Gonzales outlined the kind of leadership a president of the United States must have.
"A great president is a great leader. Our president must have the courage to be lonely, to make decisions for our country that may be controversial," he said. Listing choices made by former presidents that were controversial, Gonzales placed Bush's decisions surrounding 9/11 next to Lincoln's Emancipation Proclamation and Truman's atomic bombs over Japan.
Great leaders cannot be indecisive or inconsistent, Gonzales continued. "Don't judge a leader by what he says, but by what he does."
Great leaders, he added, are also wise. "No one is born with wisdom; wisdom is earned," he said. "A great president must also be moral."
The office of the president carries ultimate responsibility for the nation, Gonzalez added. "There's a sense of awe when people visit the West Wing, and it's because the leader of the free world is there making history every day."
Gonzales had the rare opportunity to be in the room with Bush on 9/11, noting the determination of the president as he made decisions to direct the nation.

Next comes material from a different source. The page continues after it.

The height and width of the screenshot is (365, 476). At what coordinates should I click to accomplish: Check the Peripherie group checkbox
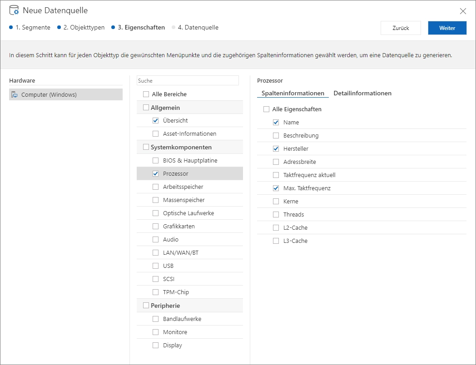point(146,306)
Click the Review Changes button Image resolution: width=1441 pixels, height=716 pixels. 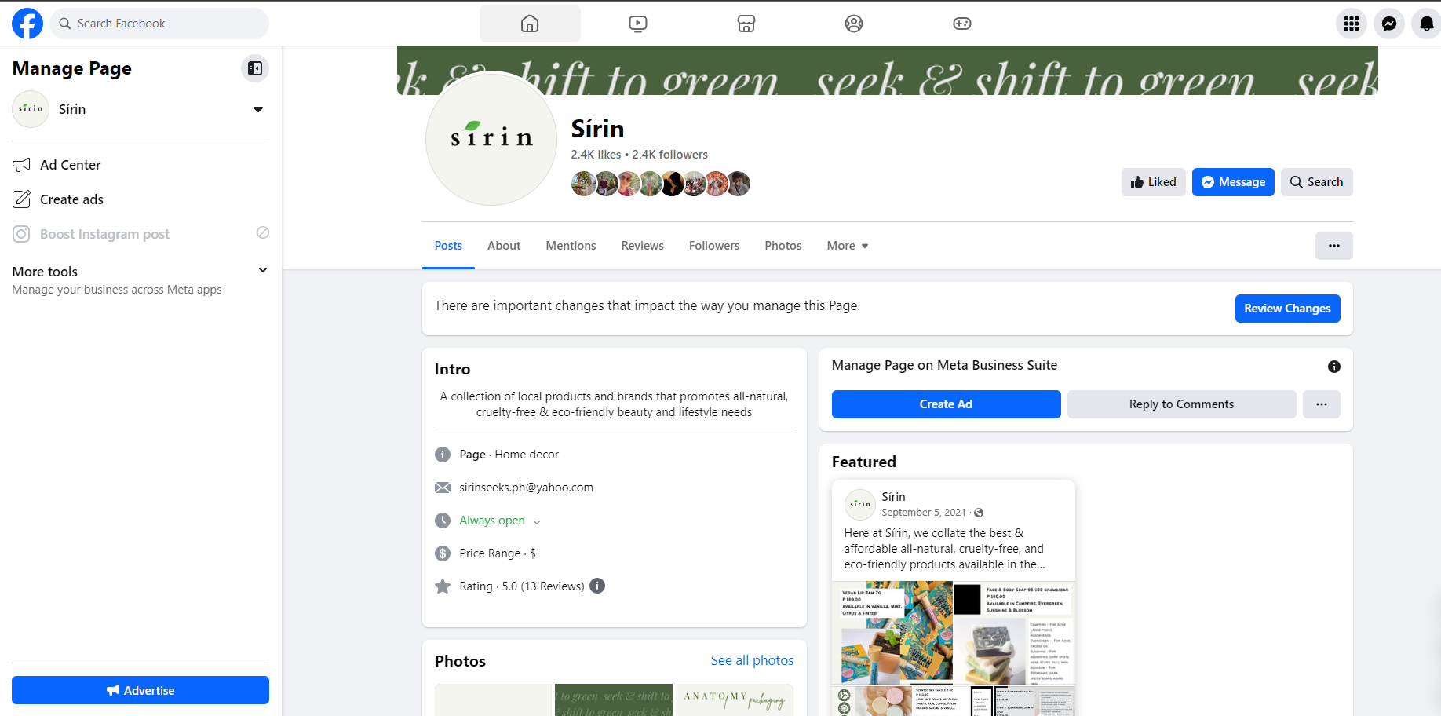(1288, 309)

"Today, as our government weighs the recent attacks by Islamist extremists on the American embassy in Libya, resulting in the death of Ambassador Chris Stevens, our president has developed a better understanding of [Bush's] terrorism policy," Gonzales said.

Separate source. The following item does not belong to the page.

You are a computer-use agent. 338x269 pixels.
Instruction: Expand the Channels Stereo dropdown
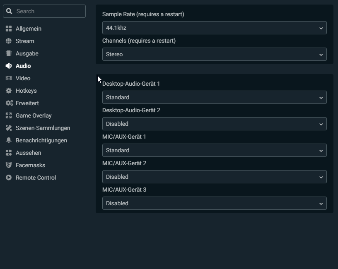click(x=214, y=54)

Gonzales then outlined several similarities between the Bush and Obama administrations, pointing out that many measures implemented during the Bush administration continue under Obama, particularly in the areas of war and the exercise of executive power.
"It's much easier to criticize on the campaign trail, but when you put your hand on the Bible and vow to protect and defend the Constitution of the United States of America, your perspective changes," he said.
Gonzales, whose mother and father were poor migrant workers in southern Texas, left the crowd with his own story of the American dream, encouraging them that it's still possible to achieve. "America is still a beacon of hope in the world," Gonzales said. "It's still worth fighting for."
"My mother never dreamed that I'd take her from the cotton fields to the Oval Office," he concluded. "I still believe anything is possible in this country."
Gonzales served as Attorney General of the United States from 2005-2007, becoming the highest-ranking Hispanic in executive government to date. Gonzales also served as White House Counsel from 2001-2005. Prior to his service in Washington he served as General Counsel to the Governor of Texas, Texas Secretary of State and Justice on the Supreme Court of Texas.
Presently, Gonzales is counsel at the Nashville, Tenn., law firm of Waller Lansden, and is the Doyle Rogers Distinguished Chair of Law at Belmont Law School in Nashville.